Fourth-quarter profit rose to $1.20 from $1.17 per share a year earlier, as outstanding shares fell. Net earnings were down 1% to $1.24bn from $1.25bn a year earlier.
Revenue rose to $28.8bn from $25.9bn.
Analysts expected fourth-quarter earnings of $1.19 per share and sales of $28.2bn. For 2013, UnitedHealth forecast revenue of $123bn to $124bn, up from $110.6bn in 2012. It sees earnings per share rising to a range of $5.25 to $5.50, from $5.28 in 2012.

ASML
Dutch company ASML which supplies computer chip-making systems and is a global high-tech bellwether, posted yesterday a drop in sales and net profit for 2012, saying it expected a similar outlook for this year.
But despite profit dipping to €1.1bn ($1.52bn), down 16.25%, and sales down 21.88% to 4.7bn year-on-year, ASML said 2012 was “our second-best ever” after 2011.
“The 2012 fourth quarter and full year profit came in as expected,” ASML chief executive Eric Meurice added in a statement, issued from the group’s headquarters in Veldhoven in southern Netherlands.
Fourth quarter net profit totalled €298mn, some 4.5% higher than predicted by analysts polled by Dow Jones Newswires, boosted by lower than expected provisions in tax benefit audits.

Gazprom
Top Russian gas producer Gazprom reported negative free cash flow in the third quarter, increasing analysts’ concerns about its heavy spending and long-term prospects, even while it increased revenue and doubled net income.
Gazprom, which supplies a quarter of Europe’s gas, said yesterday it had raised capital spending by around 10% from the previous quarter to 376.4bn roubles ($12.4bn) in the July-September quarter.
Its January-September operating cash flow fell almost 8% to 983bn roubles.
Gazprom plans to pump as much as 115bn cubic metres (bcm) of gas from the field by 2017 and 140 bcm in 2018, up from 46 bcm expected this year.
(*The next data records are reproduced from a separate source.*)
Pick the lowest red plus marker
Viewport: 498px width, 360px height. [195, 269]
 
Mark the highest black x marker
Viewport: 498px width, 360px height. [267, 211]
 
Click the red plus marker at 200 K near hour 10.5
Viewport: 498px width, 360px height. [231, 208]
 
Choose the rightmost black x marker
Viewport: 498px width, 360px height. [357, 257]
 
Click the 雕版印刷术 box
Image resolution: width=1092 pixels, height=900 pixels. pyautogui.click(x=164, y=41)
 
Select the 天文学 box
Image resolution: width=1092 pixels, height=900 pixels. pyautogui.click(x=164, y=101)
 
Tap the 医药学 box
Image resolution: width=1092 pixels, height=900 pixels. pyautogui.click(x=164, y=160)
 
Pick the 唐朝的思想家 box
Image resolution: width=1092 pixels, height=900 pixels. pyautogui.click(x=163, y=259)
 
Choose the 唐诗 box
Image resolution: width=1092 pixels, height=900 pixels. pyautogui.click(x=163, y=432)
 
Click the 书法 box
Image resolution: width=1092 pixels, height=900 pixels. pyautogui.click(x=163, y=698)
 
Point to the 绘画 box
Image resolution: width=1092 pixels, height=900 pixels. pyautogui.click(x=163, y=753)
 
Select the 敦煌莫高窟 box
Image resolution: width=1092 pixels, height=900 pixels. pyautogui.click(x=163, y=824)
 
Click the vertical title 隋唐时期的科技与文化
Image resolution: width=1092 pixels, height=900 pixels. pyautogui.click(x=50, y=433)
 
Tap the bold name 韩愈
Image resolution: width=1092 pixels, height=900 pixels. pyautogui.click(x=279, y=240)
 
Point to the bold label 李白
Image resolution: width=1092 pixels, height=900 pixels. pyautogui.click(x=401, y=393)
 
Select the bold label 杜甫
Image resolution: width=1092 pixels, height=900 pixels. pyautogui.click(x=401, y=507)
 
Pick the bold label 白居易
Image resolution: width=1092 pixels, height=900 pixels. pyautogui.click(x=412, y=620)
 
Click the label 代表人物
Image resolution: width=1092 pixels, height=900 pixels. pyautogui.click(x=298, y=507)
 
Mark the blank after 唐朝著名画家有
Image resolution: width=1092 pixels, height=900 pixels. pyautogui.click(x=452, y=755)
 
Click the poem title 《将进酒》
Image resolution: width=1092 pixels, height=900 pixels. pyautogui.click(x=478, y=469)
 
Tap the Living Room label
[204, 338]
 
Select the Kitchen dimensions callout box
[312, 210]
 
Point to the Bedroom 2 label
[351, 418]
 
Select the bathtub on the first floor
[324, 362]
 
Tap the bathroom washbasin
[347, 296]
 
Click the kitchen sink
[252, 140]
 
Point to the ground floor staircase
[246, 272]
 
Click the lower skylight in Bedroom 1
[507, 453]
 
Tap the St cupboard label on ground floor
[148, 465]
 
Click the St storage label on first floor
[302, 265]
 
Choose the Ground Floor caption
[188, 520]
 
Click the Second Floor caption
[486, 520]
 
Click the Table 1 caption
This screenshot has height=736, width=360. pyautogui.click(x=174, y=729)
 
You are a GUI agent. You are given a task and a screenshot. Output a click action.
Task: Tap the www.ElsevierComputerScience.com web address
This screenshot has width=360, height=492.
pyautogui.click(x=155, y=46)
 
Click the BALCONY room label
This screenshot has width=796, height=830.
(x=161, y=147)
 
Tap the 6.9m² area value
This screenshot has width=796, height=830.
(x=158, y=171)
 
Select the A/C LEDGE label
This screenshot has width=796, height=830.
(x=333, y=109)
It would send most of that gas via pipelines to Europe.
“Gazprom even may borrow money to pay dividends,” Vakhrameyev said, adding that the company aims to pay at least 25% of its income as dividends, or as much as $7bn for the year. Its July-September 2012 net profit attributable to shareholders rose to 305.1bn roubles from 152bn in the year-earlier period, above the 287bn forecast in a Reuters poll of analysts.